**Exercise instructions:**
Could every line of the data be printed exactly as it reads?

Stored entries

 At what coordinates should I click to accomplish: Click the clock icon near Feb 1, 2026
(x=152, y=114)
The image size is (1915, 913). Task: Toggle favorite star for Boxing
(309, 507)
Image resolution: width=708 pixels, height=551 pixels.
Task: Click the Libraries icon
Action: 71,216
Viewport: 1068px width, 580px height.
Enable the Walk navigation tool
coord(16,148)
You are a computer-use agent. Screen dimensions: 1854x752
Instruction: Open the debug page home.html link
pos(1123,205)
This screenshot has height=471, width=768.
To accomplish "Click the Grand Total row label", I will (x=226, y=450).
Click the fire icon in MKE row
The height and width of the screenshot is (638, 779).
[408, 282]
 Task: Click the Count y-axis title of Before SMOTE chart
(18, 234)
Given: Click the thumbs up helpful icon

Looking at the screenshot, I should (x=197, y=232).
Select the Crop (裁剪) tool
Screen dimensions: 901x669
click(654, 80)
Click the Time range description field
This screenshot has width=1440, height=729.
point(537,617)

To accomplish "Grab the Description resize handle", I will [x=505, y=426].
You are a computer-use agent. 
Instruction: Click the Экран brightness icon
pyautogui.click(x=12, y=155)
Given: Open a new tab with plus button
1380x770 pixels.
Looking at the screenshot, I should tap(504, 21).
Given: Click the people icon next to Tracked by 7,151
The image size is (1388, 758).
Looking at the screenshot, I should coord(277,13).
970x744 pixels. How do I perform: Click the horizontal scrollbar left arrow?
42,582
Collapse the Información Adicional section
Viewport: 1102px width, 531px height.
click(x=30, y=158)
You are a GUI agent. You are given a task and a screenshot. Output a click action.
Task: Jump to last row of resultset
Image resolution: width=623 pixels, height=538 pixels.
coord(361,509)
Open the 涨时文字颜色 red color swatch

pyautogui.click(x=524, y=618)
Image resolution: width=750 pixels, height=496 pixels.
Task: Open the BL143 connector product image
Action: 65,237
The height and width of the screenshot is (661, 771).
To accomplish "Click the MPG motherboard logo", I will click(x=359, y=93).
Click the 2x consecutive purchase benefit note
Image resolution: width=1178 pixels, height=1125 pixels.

**Output for this exercise:**
 At what coordinates should I click to accomplish: Click the clock icon near Feb 1, 2026
(x=152, y=114)
The image size is (1915, 913). Task: Toggle favorite star for Boxing
(309, 507)
Image resolution: width=708 pixels, height=551 pixels.
Task: Click the Libraries icon
Action: 71,216
Viewport: 1068px width, 580px height.
Enable the Walk navigation tool
coord(16,148)
You are a computer-use agent. Screen dimensions: 1854x752
Instruction: Open the debug page home.html link
pos(1123,205)
This screenshot has height=471, width=768.
To accomplish "Click the Grand Total row label", I will (x=226, y=450).
Click the fire icon in MKE row
The height and width of the screenshot is (638, 779).
[408, 282]
 Task: Click the Count y-axis title of Before SMOTE chart
(18, 234)
Given: Click the thumbs up helpful icon

Looking at the screenshot, I should (x=197, y=232).
Select the Crop (裁剪) tool
Screen dimensions: 901x669
click(654, 80)
Click the Time range description field
This screenshot has width=1440, height=729.
point(537,617)

To accomplish "Grab the Description resize handle", I will [x=505, y=426].
You are a computer-use agent. 
Instruction: Click the Экран brightness icon
pyautogui.click(x=12, y=155)
Given: Open a new tab with plus button
1380x770 pixels.
Looking at the screenshot, I should tap(504, 21).
Given: Click the people icon next to Tracked by 7,151
The image size is (1388, 758).
Looking at the screenshot, I should coord(277,13).
970x744 pixels. How do I perform: Click the horizontal scrollbar left arrow?
42,582
Collapse the Información Adicional section
Viewport: 1102px width, 531px height.
click(x=30, y=158)
You are a GUI agent. You are given a task and a screenshot. Output a click action.
Task: Jump to last row of resultset
Image resolution: width=623 pixels, height=538 pixels.
coord(361,509)
Open the 涨时文字颜色 red color swatch

pyautogui.click(x=524, y=618)
Image resolution: width=750 pixels, height=496 pixels.
Task: Open the BL143 connector product image
Action: 65,237
The height and width of the screenshot is (661, 771).
To accomplish "Click the MPG motherboard logo", I will click(x=359, y=93).
Click the 2x consecutive purchase benefit note
Image resolution: width=1178 pixels, height=1125 pixels.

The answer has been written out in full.